Cargo traffic may face pre-COVID-19 level issues
Cargo traffic is a complex business, with wild swings and special aspects. Today, the increase in spot rates will be reflected in the growth of costs. What does this mean for carriers?
Nearly all carriers’ operating costs are at a much higher level than pre-COVID – up $0,38 per mile. And that’s just the maintenance, insurance and fuel costs.
The calculation doesn’t include the driver’s wages or the purchase/financing of equipment, which can almost double the amount. The truck fleet launched in 2019 spent $0,72 less than the 2022 fleet.
In 2019, diesel fuel prices ranged from $2,97 to $3,11 per gallon. With an average consumption of 7 miles per gallon, fuel costs in 2019 ranged from $0,42 to $0,44 per mile for a class 8 truck.
In April, the retail price for diesel fuel was $5,10 per gallon. At 7 miles per gallon, that equates to $0,73 per mile.
An increase of $0,30 per mile will have a significant impact on carriers’ cash flows.
Referring to TCA data, the cost per mile in 2019 was $0,07. In 2022, this cost increased to $0,09 per mile.

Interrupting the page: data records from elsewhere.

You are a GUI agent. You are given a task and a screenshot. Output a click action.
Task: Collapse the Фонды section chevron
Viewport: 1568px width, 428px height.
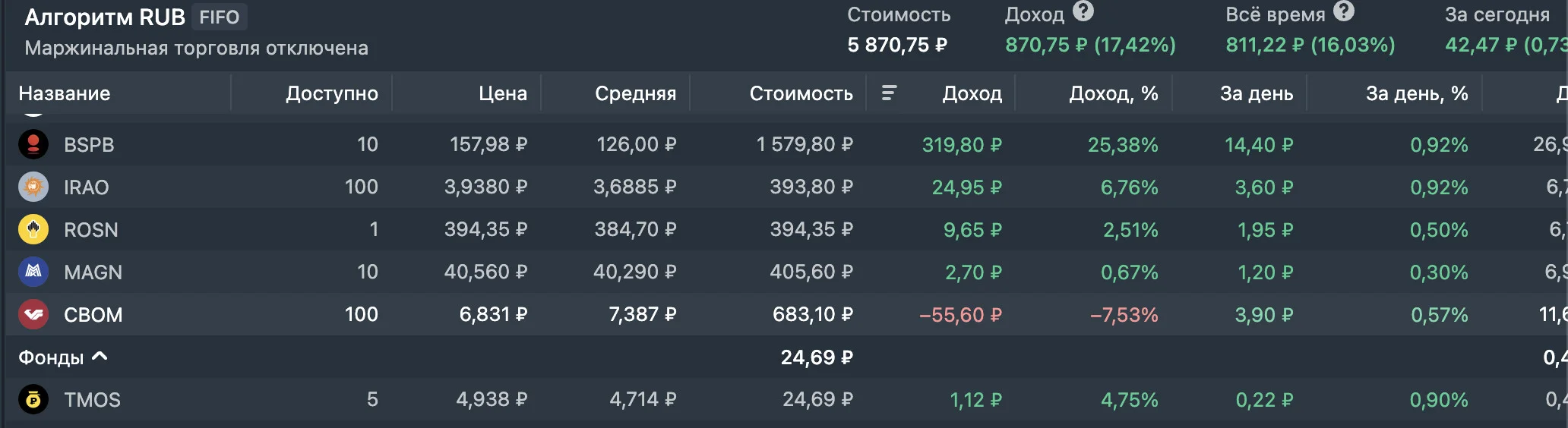click(x=100, y=356)
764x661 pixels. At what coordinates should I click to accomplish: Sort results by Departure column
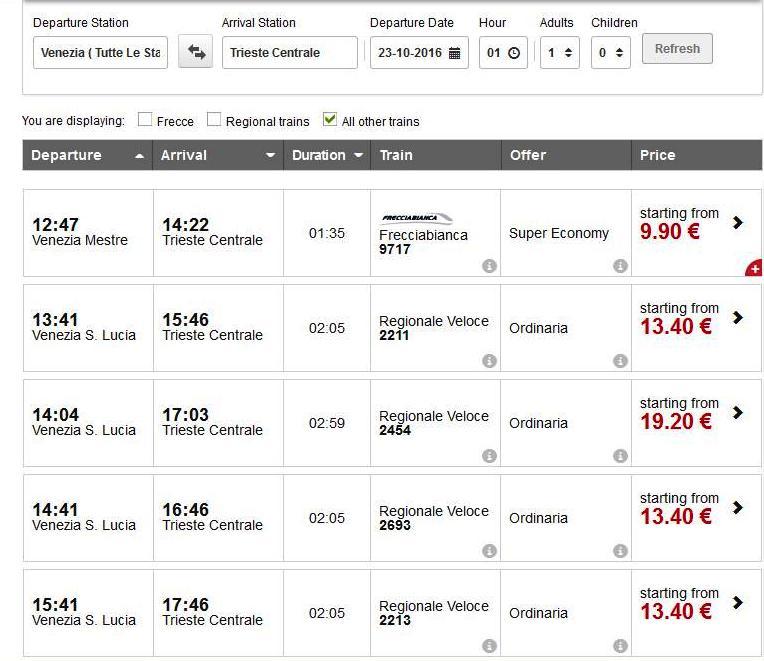pyautogui.click(x=87, y=155)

Using the same dataset, maintenance costs increased from $0,20 to $0,26 per mile. In total, insurance and maintenance increased by $0,08 per mile.

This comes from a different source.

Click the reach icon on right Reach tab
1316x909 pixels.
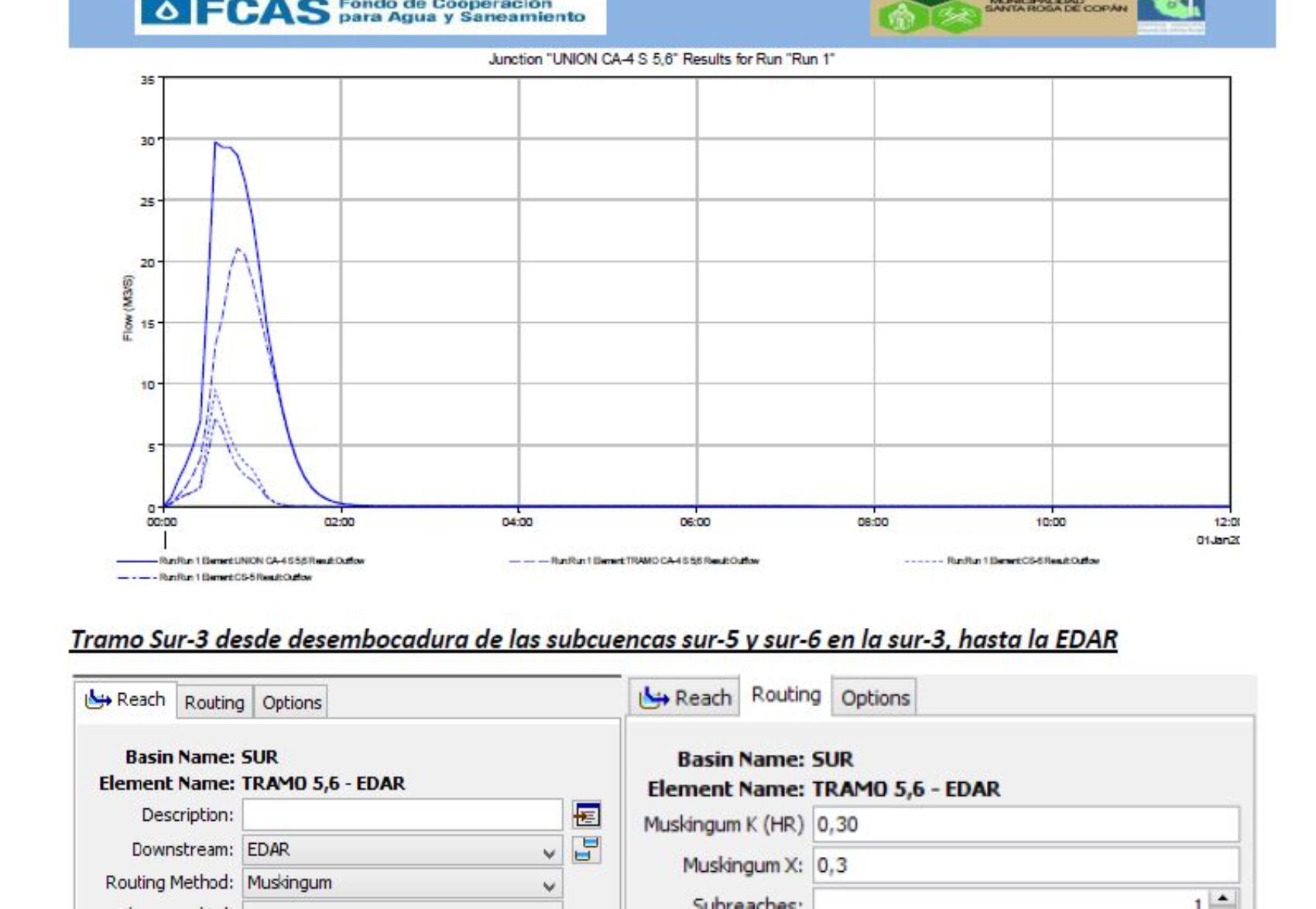click(654, 698)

Virtually every trucking company increased costs by at least $0,38 per mile compared to 2019.
The most expensive is a truck.
A three-year-old used truck could be bought for $69000 in 2019, according to ACT. In spring 2022, the price of a 3-year-old truck almost doubled to $136000.
If a fleet is new and buys trucks in 2022, then it will be in worse conditions than existing carriers. Assuming a truck is driven by an employee driver, spot rates below $2,63 per mile it’s a disaster for fleets if this rate persists for long.
If retail diesel prices rise, the break-even point for carriers will also rise. If the fuel price falls, the break-even point will be lower.
There are different opinions about spot rates for fuel and freight, but one thing is for sure – there definitely will be instability.